Older but none the wiser...
Another year passes me by!
Let’s start out with the happy parts of the post first - a very happy new year to everyone!
I’ve turned 27 (oh no.)
I’ve come to that age in my life where I’m not exactly very old but I can’t call myself young anymore (27 is really weird!) - I don’t get the TikTok / Reels generation, but I enjoy doomscrolling on Twitter as much as I did in undergrad. I hate clubbing but will occasionally enjoy the nightout with the right friends partying. Paradoxical in every sense of the word.
Everyone from BSchool and Undergrad are getting married and having kids, while I’m the kid in my life. The irony is not wasted on me!
I’ve called it quits on Investment Banking
On a personal news front, the biggest development this year has been to get out of Investment Banking and into Private Equity. While everyone was cribbing about 70 hr weeks on Twitter, I was smirking at the normies who haven’t ever done multiple weeks of 18 hr days, 7 days a week (~100-120 hr weeks).
While I have no problems with 70 hr weeks, 100+ hrs has an impact on life that is only visible on the weighing scale (I put on 15kgs in my time at IB :) )
On the terms of blame, I blame the industry altogether and no particular bank. It is very clearly a commoditized industry atleast at a junior level (commodity being analyst labour), differentiation as a result is much hard and folks try all sorts of bending backwards with “visibility” and “optics” at work (god only knows what that means!)
Investing is hard
I had to make the hard choice of actually going for a PhD or staying back in India for the long term. Continuing in IB was a clear no go because of the work-life imbalance implications on my health. The choice was made for me due to a personal need of being close to my parents, and I thus ended up in Private Equity. It’s been only a couple of months but what’s very obvious is that this is hard.
Not hard in terms of hours put in, but intellectually hard. Constantly being aware of my biases and having them pointed out in investment committee presentations is not as fun as people make it out to be.
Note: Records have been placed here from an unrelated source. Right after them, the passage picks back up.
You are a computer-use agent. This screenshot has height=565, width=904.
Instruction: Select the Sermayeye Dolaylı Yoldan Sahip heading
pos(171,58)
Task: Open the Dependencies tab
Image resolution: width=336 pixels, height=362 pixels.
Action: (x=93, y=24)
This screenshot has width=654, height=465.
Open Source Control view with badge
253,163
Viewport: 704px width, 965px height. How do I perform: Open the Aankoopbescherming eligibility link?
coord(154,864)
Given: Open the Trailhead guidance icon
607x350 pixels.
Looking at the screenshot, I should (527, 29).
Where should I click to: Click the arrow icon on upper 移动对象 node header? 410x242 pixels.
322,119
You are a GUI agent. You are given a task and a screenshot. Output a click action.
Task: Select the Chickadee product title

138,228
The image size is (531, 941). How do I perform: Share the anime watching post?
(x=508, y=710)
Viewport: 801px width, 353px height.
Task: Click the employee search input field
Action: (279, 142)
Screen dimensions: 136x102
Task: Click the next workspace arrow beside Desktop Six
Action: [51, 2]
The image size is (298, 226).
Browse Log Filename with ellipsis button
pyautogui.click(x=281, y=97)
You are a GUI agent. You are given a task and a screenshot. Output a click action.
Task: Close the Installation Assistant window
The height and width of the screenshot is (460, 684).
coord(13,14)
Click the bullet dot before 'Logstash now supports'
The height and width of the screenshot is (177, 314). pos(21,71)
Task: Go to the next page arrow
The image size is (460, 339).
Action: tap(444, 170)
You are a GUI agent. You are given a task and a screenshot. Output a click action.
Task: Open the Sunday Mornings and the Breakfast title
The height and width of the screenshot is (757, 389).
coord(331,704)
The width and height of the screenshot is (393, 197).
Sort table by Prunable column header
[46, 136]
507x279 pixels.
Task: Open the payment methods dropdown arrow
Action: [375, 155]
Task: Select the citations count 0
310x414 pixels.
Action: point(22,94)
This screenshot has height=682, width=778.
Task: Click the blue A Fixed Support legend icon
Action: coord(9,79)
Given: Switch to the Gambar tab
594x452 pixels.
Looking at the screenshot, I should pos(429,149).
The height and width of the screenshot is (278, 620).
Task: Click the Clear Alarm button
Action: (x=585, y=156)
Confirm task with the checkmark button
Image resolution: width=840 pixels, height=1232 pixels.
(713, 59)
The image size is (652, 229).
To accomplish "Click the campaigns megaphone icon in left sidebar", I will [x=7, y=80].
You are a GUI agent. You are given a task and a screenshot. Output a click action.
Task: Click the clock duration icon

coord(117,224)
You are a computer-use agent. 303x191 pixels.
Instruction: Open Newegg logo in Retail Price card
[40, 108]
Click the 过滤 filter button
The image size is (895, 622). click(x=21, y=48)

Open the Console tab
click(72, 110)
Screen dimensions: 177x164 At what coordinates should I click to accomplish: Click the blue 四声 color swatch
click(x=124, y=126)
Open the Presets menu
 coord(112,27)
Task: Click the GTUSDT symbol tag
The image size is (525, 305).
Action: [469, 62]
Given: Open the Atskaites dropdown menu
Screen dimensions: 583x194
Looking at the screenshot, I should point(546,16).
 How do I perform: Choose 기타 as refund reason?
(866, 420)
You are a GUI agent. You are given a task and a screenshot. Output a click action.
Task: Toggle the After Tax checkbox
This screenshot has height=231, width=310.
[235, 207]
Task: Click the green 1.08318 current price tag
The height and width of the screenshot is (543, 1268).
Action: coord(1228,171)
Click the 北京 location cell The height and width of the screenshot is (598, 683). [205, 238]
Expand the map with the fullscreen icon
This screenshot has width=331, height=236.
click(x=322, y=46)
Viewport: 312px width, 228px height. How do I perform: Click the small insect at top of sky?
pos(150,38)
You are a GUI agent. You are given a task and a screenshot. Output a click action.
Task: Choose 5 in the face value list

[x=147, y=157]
The fun part of the job is however in the reading and learning bit. I get to sit and read for a living, do armchair thinking, work with incredible promoters, and get paid for doing what I love.
The people are crazy smart - Kunal and Sanjay particularly - are amongst the smartest people I’ve had a chance to learn from. More importantly, they are really nice people to work with and have wholesome lives outside work and no air of arrogance. All I can say is that I’ve been really lucky to have a chance to work with such people.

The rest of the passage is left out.